▸ 指示と条件: 下にある福井の純喫茶についての抜粋から、「幼稚園児の頃から恐竜好きな僕」から「そんな経緯で検索して行きついたのが福井駅近くの珈琲所であった。」までの部分を、両端の語句も含めて一字も変えずに引用すること。

━━ 抜粋 ━━

No.505【福井県】80代のおじいちゃんの純喫茶「珈琲所」!店には大きな夢が詰まっていた!

福井駅の徒歩圏内にある「珈琲所」は、80代の話好きで優しいおじいちゃんが営んでいる純喫茶。

2025年の梅雨入り直前、僕はドライブでそこを訪れて、平和なひとときをすごした。休日に近所の喫茶店でノンビリするのもいいが、せわしない行程の一人旅の中で立ち寄る喫茶店こそが至高だと思っている。ホッとくつろげる貴重なひとときだからだ。

 

 

外界とはちょっと隔離された静かで落ち着いたトーンの照明の店内。純喫茶ならではのオーラ、たまんねぇよな…。

 

 

ランチするなら純喫茶

 

僕はテンション高めで福井市の中心部へとやってきた。なぜならついさっき念願の「福井県立恐竜博物館」を見学できたからだ。

幼稚園児の頃から恐竜好きな僕が恐竜博物館に行っちまったからには、もう気持ちが猛りまくって3日くらい眠れないと思うぜ。そう思うほどに最高のスポットだった。

 

恐竜博物館

…とはいえ、僕ももういい大人なので気持ちを静めなければいけない。なので純喫茶に行くことにした。落ち着いた純喫茶でランチをすることで、ボルテージを下げようと思うのだ。

そんな経緯で検索して行きついたのが福井駅近くの珈琲所であった。

 

福井駅付近へ

お店自体には駐車場はない。県庁所在地の駅付近なのだから、当然のことながらコインパーキングを使用することとなる。ちょうど、お店から10mくらいのところにコインパーキングがあった。

━━━
━━ 提供資料 ━━

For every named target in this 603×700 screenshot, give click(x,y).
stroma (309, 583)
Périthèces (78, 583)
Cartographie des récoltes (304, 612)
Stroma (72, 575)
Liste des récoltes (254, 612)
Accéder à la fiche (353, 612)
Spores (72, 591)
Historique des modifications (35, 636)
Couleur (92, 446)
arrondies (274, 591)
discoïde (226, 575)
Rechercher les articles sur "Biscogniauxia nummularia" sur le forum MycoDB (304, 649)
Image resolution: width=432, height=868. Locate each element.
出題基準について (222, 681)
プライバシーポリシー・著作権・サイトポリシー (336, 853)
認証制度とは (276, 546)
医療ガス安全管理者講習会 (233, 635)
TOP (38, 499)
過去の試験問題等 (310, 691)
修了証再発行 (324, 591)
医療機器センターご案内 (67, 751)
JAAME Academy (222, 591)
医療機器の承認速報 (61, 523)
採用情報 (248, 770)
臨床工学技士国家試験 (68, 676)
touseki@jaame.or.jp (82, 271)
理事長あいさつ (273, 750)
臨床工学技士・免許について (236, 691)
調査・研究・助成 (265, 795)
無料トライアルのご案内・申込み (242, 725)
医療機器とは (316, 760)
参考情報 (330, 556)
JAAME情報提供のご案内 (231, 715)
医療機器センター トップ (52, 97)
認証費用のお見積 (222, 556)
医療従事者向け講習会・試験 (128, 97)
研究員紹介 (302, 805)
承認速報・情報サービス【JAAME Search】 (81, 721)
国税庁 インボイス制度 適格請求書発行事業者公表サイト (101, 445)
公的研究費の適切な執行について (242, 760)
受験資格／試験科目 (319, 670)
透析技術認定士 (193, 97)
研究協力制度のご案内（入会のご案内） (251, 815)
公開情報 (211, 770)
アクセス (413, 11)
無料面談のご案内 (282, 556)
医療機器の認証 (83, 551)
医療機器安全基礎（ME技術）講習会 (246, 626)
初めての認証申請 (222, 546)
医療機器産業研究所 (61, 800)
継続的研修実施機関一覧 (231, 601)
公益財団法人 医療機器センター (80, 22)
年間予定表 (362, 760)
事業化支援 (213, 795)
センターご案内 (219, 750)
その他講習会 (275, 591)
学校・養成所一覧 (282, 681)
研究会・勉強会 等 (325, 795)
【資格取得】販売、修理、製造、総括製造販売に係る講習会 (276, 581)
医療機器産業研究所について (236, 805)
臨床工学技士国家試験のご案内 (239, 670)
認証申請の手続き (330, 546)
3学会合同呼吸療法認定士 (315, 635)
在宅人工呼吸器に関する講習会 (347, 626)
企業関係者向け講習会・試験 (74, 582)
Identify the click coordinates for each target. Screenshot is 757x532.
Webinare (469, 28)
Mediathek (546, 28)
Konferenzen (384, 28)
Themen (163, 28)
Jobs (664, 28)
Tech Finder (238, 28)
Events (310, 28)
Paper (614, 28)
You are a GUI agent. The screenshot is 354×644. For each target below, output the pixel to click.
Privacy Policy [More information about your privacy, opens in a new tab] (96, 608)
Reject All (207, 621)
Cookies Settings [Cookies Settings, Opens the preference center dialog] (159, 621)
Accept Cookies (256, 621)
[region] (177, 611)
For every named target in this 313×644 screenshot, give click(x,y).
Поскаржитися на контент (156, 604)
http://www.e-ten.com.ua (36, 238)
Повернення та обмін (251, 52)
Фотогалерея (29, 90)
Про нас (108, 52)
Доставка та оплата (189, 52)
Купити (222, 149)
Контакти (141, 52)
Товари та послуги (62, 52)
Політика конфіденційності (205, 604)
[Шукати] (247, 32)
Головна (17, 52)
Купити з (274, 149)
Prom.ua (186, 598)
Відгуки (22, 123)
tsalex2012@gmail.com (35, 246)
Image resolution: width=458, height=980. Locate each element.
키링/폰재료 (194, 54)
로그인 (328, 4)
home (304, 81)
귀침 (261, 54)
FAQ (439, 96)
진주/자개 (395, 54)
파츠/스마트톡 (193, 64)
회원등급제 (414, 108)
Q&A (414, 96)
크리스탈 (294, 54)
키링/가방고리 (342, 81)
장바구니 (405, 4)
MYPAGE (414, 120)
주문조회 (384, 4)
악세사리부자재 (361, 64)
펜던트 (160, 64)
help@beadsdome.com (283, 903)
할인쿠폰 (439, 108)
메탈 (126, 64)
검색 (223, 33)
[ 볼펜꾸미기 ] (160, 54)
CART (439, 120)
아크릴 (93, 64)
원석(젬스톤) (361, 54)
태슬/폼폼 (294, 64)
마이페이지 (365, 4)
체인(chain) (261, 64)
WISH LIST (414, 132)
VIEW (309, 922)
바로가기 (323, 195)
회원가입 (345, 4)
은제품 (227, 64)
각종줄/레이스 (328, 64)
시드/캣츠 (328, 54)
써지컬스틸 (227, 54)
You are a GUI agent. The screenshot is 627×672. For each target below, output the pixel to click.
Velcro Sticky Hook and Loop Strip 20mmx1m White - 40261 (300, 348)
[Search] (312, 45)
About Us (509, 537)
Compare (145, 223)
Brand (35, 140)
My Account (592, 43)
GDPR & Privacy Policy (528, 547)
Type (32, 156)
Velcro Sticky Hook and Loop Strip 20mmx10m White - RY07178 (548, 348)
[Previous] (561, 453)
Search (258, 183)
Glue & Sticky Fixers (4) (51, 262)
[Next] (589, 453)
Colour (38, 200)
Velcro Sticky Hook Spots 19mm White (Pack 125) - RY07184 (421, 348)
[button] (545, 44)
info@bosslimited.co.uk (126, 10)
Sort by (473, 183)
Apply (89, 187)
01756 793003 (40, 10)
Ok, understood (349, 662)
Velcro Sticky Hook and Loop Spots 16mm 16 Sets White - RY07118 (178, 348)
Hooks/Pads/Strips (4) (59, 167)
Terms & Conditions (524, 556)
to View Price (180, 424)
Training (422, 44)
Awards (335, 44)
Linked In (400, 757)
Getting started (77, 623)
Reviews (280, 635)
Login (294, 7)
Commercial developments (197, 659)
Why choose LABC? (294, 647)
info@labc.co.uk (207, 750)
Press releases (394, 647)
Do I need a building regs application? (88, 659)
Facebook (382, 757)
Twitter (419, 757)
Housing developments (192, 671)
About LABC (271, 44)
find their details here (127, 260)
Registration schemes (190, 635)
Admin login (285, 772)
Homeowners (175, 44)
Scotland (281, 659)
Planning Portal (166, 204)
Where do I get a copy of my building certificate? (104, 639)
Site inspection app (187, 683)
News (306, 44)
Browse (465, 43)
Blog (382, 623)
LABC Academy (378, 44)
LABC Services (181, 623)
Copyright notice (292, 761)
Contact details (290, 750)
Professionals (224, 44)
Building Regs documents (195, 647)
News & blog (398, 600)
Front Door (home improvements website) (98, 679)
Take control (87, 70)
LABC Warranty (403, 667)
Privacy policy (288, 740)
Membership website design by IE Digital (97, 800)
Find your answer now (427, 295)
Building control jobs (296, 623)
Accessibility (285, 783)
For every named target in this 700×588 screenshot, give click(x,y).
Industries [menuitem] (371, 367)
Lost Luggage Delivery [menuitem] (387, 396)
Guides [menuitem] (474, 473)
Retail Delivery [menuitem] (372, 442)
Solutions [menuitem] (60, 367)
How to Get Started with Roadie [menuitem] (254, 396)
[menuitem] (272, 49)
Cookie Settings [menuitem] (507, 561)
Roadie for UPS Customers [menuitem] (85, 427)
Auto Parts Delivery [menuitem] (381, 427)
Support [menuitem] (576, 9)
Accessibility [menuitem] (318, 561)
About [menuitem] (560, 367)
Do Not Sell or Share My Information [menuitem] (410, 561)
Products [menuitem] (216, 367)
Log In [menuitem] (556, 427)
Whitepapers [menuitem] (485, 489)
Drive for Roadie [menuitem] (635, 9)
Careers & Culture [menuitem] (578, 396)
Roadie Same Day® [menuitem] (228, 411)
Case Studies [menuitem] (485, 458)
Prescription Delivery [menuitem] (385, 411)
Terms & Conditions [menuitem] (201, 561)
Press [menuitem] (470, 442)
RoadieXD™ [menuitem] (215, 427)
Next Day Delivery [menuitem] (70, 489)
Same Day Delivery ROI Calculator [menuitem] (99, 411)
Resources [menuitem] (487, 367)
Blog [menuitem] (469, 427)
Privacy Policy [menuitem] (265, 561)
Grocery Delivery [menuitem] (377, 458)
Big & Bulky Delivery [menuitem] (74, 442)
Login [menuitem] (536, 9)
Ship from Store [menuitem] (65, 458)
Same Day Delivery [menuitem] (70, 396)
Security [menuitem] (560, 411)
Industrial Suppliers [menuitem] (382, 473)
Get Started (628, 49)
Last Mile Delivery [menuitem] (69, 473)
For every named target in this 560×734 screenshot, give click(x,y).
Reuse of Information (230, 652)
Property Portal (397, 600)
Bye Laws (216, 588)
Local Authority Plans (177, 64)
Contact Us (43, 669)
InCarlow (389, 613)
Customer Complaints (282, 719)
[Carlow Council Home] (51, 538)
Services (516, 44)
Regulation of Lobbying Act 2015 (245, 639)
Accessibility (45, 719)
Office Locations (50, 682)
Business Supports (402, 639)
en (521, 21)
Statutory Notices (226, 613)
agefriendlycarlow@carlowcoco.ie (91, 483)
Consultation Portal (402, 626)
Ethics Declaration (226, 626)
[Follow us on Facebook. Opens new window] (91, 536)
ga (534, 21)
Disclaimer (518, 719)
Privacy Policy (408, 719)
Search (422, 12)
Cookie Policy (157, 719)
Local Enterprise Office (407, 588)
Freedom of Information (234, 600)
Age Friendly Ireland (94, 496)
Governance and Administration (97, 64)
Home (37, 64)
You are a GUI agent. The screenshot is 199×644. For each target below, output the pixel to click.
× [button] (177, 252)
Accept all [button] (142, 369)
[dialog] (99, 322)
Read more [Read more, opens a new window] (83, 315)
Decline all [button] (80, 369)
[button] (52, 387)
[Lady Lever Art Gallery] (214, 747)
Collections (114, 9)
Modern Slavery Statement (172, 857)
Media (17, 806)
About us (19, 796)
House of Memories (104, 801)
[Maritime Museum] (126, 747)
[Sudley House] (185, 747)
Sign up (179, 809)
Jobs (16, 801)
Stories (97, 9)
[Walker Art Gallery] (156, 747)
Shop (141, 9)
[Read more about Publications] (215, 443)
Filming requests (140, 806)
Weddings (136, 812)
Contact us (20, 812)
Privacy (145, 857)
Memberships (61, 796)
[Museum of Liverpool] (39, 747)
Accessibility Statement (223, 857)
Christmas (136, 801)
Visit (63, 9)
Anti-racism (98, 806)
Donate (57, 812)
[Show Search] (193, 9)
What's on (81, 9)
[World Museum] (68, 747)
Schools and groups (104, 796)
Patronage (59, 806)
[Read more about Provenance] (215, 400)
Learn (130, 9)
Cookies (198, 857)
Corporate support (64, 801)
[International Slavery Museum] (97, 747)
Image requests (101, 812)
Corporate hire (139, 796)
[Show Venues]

━━━

▸ 解答:
幼稚園児の頃から恐竜好きな僕が恐竜博物館に行っちまったからには、もう気持ちが猛りまくって3日くらい眠れないと思うぜ。そう思うほどに最高のスポットだった。

 

恐竜博物館

…とはいえ、僕ももういい大人なので気持ちを静めなければいけない。なので純喫茶に行くことにした。落ち着いた純喫茶でランチをすることで、ボルテージを下げようと思うのだ。

そんな経緯で検索して行きついたのが福井駅近くの珈琲所であった。